#### TEXTAUSZUG
┌──

Neben Regisseur Alejandro González Iñárritu und seinem Kameramann Emanuel Lubezki (der sich für "Birdman" wohl die zweite goldene Statue in Folge holen wird, nach dem letztjährigen Erfolg für "Gravity") ist hier in erster Linie auch den Schauspielern ein großes Lob auszusprechen. Solche lange Einstellungen sind nämlich natürlich nicht nur eine logistische Herausforderung, sondern auch eine darstellerische, die dem Live-Theater näher kommt als der klassischen Filmarbeit. Eine Herausforderung, die das komplette Ensemble auf beeindruckende Art und Weise meistert. Egal ob Michael Keaton, der seit einer halben Ewigkeit nicht mehr so gut war wie hier, die immer verlässliche Emma Stone die hier wieder einmal den Eindruck als eine der talentiertesten Schauspielerinnen ihrer Generation bestätigt, der herrlich wilde Edward Norton, oder auch die wertvollen unterstützenden Leistungen von Naomi Watts, Andrea Riseborough, Amy Ryan oder Zach Galifianakis (der hier endlich mal aus der Rolle des rüden, anstößigen Trottels auf die er zuletzt abonniert zu sein schien ausbricht)… sie alle sind der Herausforderung gewachsen und werten den Film mit ihrer Leistung auf.
Die zentrale und eindrucksvollste Performance des Films kommt aber natürlich von Michael Keaton. Ein ähnliches Karrieretief wie Riggan musste dieser im echten Leben zwar nie durchtauchen – dennoch ist es lange her, dass er in einer Rolle so glänzen konnte wie hier. Generell scheint ihm Riggan – nicht zuletzt aufgrund der offensichtlichen Überschneidungen zu einem echten Leben; man tausche nur Birdman mit Batman und streiche einen Film – wie auf den Leib geschneidert zu sein. Aufgrund der Parallelen ergibt sich eine nette Meta-Ebene, die den Film für mich zusätzlich aufwertete. Zumal er Birdman mit einer niedrigen Stimme spielt, die an Christian Bales Batman erinnert. Jedenfalls dachte ich mir nach "Birdman" unweigerlich, warum eigentlich niemand die Idee hatte, ihn für "Batman vs. Superman" zu casten – ich finde, das hätte dem anstehenden Film einen zusätzlichen Reiz verschaffen können. Doch zurück zu "Birdman": Riggans zunehmenden Verfall – in den Wahnsinn? – zu verfolgen fand ich ungemein packend. Zudem fand ich den Einblick in Theaterproduktionen sehr interessant – nicht zuletzt, da ich mit dieser Kunstform schon lange nicht mehr in Berührung kam (was mich darauf bringt, dass es vielleicht mal Zeit wäre, dies zu ändern). Jedenfalls gelingt es "Birdman" durch die Inszenierung (sprich den Verzicht auf erkennbare Schnitte), die Energie, die Intensität und die Unmittelbarkeit einer Theatervorstellung einzufangen, ohne dabei auf die inszenatorischen Möglichkeiten und die größeren Freiheiten eines Kinofilms was Sets etc. betrifft verzichten zu müssen. Das letzte Puzzlestück ist dann Antonio Sanchez eigenwillige Schlagzeug-Untermalung (ich bin mir nicht sicher, ob man das wirklich als "Filmmusik" bezeichnen kann), welche die rasend-hektisch-manische Energie des Films perfekt einfängt bzw. verstärkt. Mein einziger Kritikpunkt ist das Ende, wo "Birdman" eine Richtung einzuschlagen scheint, die mir nicht wirklich gefallen hat. Ich ziehe es vor, meine eigene Interpretation zu finden und nicht eine scheinbar in letzter Sekunde noch aufgedrängt zu bekommen – zumal sich der Regisseur aus meiner Sicht noch dazu für die falsche Richtung entscheidet. Allerdings kann man die letzte Szene sicherlich unterschiedlich verstehen, und ich weiß auch, dass sie vielen gefallen hat. Aber meinen persönlichen Geschmack hat Alejandro González Iñárritu damit halt leider nicht getroffen.

└──

#### AUFGABENZIEL
Von wem stammt laut dem Textauszug die Schlagzeug-Untermalung in „Birdman“?

#### BEREITGESTELLTES MATERIAL
┌──

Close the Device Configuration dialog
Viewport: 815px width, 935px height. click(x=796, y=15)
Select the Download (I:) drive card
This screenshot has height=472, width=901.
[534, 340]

└──

#### VOLLSTÄNDIGE AUSGABE
Von Antonio Sanchez.